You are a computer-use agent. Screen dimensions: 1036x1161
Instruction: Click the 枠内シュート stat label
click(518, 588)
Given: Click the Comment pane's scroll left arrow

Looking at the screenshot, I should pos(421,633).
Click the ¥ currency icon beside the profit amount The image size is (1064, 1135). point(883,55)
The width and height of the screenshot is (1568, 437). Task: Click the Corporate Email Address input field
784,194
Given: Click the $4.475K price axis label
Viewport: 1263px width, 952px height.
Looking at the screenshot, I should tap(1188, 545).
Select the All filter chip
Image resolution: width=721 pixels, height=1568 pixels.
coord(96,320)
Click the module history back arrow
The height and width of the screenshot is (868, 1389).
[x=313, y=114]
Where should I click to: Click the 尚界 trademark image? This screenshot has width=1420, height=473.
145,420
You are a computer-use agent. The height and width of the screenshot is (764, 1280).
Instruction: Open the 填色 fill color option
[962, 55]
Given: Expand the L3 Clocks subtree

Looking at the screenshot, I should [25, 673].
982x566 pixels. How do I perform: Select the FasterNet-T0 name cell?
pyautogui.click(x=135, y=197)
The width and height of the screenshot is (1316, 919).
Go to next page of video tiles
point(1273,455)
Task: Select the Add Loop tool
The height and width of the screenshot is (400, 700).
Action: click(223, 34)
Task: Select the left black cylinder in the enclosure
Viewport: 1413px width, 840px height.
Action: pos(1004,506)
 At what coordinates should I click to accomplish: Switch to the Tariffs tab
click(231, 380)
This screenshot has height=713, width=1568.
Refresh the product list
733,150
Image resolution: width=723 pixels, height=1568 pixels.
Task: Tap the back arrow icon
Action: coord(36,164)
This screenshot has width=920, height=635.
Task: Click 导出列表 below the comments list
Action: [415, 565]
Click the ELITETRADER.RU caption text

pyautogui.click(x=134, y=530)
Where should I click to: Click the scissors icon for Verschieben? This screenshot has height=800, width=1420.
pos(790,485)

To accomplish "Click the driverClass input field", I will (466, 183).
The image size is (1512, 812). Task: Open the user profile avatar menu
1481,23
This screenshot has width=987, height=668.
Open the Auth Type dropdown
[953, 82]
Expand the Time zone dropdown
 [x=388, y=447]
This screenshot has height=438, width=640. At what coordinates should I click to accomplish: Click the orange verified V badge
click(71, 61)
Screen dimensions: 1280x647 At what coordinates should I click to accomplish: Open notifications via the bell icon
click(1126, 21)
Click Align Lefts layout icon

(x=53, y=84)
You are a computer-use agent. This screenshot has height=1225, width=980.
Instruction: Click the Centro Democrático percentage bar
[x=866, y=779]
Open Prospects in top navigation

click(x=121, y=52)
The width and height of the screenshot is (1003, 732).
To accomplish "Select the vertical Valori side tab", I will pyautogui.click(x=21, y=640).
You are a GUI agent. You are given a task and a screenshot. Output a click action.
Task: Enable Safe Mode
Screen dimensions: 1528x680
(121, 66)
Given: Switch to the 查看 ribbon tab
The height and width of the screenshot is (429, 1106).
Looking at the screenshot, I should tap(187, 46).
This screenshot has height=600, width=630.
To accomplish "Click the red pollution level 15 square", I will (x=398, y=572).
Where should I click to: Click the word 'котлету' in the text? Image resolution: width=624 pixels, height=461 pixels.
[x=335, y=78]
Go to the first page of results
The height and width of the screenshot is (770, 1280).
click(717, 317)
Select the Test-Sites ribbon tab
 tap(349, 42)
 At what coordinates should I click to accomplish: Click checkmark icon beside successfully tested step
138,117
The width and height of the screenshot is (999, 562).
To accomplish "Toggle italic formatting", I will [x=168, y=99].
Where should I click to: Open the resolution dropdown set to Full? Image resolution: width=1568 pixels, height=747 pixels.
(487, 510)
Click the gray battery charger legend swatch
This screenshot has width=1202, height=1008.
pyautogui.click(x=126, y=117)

Description of the task
Return the listing above word for word.

Solution to this task
You are a computer-use agent. Screen dimensions: 1036x1161
Instruction: Click the 枠内シュート stat label
click(518, 588)
Given: Click the Comment pane's scroll left arrow

Looking at the screenshot, I should pos(421,633).
Click the ¥ currency icon beside the profit amount The image size is (1064, 1135). point(883,55)
The width and height of the screenshot is (1568, 437). Task: Click the Corporate Email Address input field
784,194
Given: Click the $4.475K price axis label
Viewport: 1263px width, 952px height.
Looking at the screenshot, I should tap(1188, 545).
Select the All filter chip
Image resolution: width=721 pixels, height=1568 pixels.
coord(96,320)
Click the module history back arrow
The height and width of the screenshot is (868, 1389).
[x=313, y=114]
Where should I click to: Click the 尚界 trademark image? This screenshot has width=1420, height=473.
145,420
You are a computer-use agent. The height and width of the screenshot is (764, 1280).
Instruction: Open the 填色 fill color option
[962, 55]
Given: Expand the L3 Clocks subtree

Looking at the screenshot, I should [25, 673].
982x566 pixels. How do I perform: Select the FasterNet-T0 name cell?
pyautogui.click(x=135, y=197)
The width and height of the screenshot is (1316, 919).
Go to next page of video tiles
point(1273,455)
Task: Select the Add Loop tool
The height and width of the screenshot is (400, 700).
Action: click(223, 34)
Task: Select the left black cylinder in the enclosure
Viewport: 1413px width, 840px height.
Action: pos(1004,506)
 At what coordinates should I click to accomplish: Switch to the Tariffs tab
click(231, 380)
This screenshot has height=713, width=1568.
Refresh the product list
733,150
Image resolution: width=723 pixels, height=1568 pixels.
Task: Tap the back arrow icon
Action: coord(36,164)
This screenshot has width=920, height=635.
Task: Click 导出列表 below the comments list
Action: [415, 565]
Click the ELITETRADER.RU caption text

pyautogui.click(x=134, y=530)
Where should I click to: Click the scissors icon for Verschieben? This screenshot has height=800, width=1420.
pos(790,485)

To accomplish "Click the driverClass input field", I will (466, 183).
The image size is (1512, 812). Task: Open the user profile avatar menu
1481,23
This screenshot has width=987, height=668.
Open the Auth Type dropdown
[953, 82]
Expand the Time zone dropdown
 [x=388, y=447]
This screenshot has height=438, width=640. At what coordinates should I click to accomplish: Click the orange verified V badge
click(71, 61)
Screen dimensions: 1280x647 At what coordinates should I click to accomplish: Open notifications via the bell icon
click(1126, 21)
Click Align Lefts layout icon

(x=53, y=84)
You are a computer-use agent. This screenshot has height=1225, width=980.
Instruction: Click the Centro Democrático percentage bar
[x=866, y=779]
Open Prospects in top navigation

click(x=121, y=52)
The width and height of the screenshot is (1003, 732).
To accomplish "Select the vertical Valori side tab", I will pyautogui.click(x=21, y=640).
You are a GUI agent. You are given a task and a screenshot. Output a click action.
Task: Enable Safe Mode
Screen dimensions: 1528x680
(121, 66)
Given: Switch to the 查看 ribbon tab
The height and width of the screenshot is (429, 1106).
Looking at the screenshot, I should tap(187, 46).
This screenshot has height=600, width=630.
To accomplish "Click the red pollution level 15 square", I will (x=398, y=572).
Where should I click to: Click the word 'котлету' in the text? Image resolution: width=624 pixels, height=461 pixels.
[x=335, y=78]
Go to the first page of results
The height and width of the screenshot is (770, 1280).
click(717, 317)
Select the Test-Sites ribbon tab
 tap(349, 42)
 At what coordinates should I click to accomplish: Click checkmark icon beside successfully tested step
138,117
The width and height of the screenshot is (999, 562).
To accomplish "Toggle italic formatting", I will [x=168, y=99].
Where should I click to: Open the resolution dropdown set to Full? Image resolution: width=1568 pixels, height=747 pixels.
(487, 510)
Click the gray battery charger legend swatch
This screenshot has width=1202, height=1008.
pyautogui.click(x=126, y=117)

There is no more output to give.